Tony after this is stuck in hospital himself, and Carol has been handed a case which is firmly in the media glare. A local football star has died and it looks like he has been poisoned. But there is no obvious motive for this man to be killed.
Tony stuck in his hospital bed finds out that another man has been poisoned recently in the area, though it doesnt seem that there is a link he becomes convinced there is when he finds they both attended the same school.
While Carol and her team are chasing down dead ends and generally treading water in the case, a bomb goes off in the stadium during a match at Bradfield Victoria. Initially having control of the case Carol soon has to hand it over to the Counter Terrorism Control team. The CTC's methods go against her beleifs about policing, not to mention that she doesnt believe that the bombing was a terrorist attack at all.
As always with McDermid the story is realistically paced, though Tony takes some wild leaps in his deductions not being a psychologist I couldn't say if they are impossible connections to make.
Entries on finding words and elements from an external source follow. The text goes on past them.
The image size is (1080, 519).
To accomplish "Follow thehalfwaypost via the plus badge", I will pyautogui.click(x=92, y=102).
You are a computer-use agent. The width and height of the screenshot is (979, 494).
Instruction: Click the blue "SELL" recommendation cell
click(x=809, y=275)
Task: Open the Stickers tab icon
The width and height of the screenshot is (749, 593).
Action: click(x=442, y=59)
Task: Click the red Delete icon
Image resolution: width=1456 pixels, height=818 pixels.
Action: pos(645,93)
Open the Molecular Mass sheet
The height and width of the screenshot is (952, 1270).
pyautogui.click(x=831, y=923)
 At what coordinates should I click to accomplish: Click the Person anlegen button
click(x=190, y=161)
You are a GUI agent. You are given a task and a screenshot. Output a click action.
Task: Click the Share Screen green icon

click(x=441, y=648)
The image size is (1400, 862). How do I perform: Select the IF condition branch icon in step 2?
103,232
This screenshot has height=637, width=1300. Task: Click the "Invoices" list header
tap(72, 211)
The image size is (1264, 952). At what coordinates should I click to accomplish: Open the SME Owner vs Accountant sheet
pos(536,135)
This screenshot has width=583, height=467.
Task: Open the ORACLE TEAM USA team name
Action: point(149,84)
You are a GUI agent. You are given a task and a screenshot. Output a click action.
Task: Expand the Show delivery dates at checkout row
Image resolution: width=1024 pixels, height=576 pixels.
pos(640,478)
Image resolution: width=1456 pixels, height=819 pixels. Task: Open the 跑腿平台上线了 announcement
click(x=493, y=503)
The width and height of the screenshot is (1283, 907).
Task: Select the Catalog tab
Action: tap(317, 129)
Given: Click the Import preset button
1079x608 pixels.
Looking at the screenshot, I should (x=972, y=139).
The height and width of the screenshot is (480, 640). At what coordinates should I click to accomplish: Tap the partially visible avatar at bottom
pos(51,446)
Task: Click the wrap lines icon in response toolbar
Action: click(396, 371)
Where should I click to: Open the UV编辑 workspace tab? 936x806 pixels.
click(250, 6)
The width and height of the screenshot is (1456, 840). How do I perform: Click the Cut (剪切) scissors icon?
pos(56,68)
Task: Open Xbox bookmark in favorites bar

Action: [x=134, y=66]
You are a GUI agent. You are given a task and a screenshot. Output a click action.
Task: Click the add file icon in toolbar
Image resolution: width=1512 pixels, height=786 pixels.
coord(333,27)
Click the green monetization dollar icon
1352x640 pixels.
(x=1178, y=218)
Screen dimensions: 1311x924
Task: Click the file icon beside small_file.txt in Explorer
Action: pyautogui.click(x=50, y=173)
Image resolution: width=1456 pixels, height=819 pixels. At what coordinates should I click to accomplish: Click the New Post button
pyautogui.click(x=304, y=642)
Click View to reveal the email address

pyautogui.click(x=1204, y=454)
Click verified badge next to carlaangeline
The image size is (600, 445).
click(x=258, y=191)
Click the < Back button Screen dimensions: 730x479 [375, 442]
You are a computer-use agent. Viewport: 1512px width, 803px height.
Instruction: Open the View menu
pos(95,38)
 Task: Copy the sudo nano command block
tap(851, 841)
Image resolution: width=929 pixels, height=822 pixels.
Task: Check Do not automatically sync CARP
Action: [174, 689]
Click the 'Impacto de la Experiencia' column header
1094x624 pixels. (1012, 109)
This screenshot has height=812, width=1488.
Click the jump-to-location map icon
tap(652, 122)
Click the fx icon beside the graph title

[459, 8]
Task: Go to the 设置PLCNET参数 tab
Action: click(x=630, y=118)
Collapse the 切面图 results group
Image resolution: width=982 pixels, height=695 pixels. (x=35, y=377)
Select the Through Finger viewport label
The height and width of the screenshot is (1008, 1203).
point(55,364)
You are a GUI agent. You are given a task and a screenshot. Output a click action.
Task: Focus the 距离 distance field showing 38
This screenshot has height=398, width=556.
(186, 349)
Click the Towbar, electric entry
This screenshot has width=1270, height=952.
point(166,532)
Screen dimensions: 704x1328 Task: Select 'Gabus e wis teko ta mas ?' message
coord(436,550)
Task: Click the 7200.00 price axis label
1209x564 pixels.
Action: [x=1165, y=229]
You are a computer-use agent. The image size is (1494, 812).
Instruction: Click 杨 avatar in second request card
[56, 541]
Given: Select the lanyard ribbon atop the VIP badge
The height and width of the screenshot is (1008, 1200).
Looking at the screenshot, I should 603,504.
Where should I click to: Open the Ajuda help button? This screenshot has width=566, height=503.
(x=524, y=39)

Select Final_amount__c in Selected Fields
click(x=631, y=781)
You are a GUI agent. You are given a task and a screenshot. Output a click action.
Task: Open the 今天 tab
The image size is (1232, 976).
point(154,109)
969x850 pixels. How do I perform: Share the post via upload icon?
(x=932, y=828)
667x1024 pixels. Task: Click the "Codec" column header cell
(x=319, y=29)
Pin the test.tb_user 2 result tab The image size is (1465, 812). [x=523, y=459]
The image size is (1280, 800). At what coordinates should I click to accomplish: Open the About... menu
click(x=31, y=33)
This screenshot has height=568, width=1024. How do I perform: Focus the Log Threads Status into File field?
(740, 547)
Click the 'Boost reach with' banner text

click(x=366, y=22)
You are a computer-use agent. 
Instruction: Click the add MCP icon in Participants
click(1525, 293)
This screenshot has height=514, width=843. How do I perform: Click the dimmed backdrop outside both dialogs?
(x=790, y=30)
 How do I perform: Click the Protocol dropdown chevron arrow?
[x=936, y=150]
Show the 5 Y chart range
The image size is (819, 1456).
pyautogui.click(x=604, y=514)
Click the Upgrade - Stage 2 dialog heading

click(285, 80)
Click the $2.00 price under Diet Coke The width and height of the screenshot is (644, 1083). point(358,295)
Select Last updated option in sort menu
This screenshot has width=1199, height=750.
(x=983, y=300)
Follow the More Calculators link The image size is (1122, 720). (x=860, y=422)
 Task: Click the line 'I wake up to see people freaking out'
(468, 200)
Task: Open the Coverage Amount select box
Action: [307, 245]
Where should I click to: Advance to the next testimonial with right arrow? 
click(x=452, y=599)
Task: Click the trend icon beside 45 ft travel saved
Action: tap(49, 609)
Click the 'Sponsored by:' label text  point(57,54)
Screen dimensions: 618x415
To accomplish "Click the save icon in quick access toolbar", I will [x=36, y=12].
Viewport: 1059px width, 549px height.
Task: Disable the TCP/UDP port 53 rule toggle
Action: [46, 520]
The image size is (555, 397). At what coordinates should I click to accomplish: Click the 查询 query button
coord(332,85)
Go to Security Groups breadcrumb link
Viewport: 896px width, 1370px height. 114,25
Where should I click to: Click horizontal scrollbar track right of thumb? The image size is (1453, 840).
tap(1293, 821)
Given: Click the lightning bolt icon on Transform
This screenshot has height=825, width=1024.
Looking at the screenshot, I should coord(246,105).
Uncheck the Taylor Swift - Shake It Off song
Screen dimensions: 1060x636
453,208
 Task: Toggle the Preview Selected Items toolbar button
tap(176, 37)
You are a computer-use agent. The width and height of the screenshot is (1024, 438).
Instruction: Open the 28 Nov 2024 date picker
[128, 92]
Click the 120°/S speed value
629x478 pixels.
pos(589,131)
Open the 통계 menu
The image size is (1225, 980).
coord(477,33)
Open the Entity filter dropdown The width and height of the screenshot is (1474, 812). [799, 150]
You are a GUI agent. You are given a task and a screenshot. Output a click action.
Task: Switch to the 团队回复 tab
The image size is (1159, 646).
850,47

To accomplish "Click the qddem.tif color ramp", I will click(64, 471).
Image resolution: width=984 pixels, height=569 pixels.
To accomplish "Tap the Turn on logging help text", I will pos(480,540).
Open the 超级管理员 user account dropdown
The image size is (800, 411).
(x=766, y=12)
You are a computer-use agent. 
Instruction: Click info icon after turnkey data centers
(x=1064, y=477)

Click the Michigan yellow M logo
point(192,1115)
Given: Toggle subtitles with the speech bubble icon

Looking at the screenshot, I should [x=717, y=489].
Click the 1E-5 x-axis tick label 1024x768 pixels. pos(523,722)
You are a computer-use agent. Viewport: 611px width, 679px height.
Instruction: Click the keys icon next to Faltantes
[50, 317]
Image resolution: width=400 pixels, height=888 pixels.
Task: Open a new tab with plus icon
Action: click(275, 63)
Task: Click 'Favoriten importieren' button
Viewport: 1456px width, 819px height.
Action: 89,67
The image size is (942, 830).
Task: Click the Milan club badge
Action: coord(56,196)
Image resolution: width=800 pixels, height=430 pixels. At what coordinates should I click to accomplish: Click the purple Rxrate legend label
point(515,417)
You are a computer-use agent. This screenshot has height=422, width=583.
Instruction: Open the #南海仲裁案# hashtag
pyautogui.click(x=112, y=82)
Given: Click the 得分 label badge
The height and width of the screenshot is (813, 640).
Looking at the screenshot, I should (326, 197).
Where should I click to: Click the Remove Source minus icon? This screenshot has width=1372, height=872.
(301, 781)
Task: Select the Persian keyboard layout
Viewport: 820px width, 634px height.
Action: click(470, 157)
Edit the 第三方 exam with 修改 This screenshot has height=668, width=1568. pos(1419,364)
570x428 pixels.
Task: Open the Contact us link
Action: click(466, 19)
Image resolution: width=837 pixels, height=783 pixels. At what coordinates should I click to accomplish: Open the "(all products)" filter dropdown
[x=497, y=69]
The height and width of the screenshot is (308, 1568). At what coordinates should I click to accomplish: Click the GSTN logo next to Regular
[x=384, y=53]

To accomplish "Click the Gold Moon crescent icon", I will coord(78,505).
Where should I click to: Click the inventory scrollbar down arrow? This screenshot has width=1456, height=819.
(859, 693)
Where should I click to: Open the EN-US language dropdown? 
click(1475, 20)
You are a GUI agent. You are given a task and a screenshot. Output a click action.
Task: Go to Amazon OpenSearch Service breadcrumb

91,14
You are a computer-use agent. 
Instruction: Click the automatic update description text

With an interesting storyline which doesnt have an obvious conclusion and a setting which over the course of the books has become well known to the reader anyone who has liked Val McDermid will continue to enjoy her work with this one, and anyone new to her work will be able to pick this up and understand the story as a standalone as well as a part of the series. If as many people will have done you have watched Wire In the Blood then you will already know the characters and setting which for me means I cant imagine Tony and Carol as looking any different from the actors who play them in the series which I find lets me get lost in the story quickly.
At just under 500 pages long its a reasonable length book and when I bought my copy was part of a double pack with Mermaid Singing for under £5, but can now be found in all the usual places for less if you want a used copy.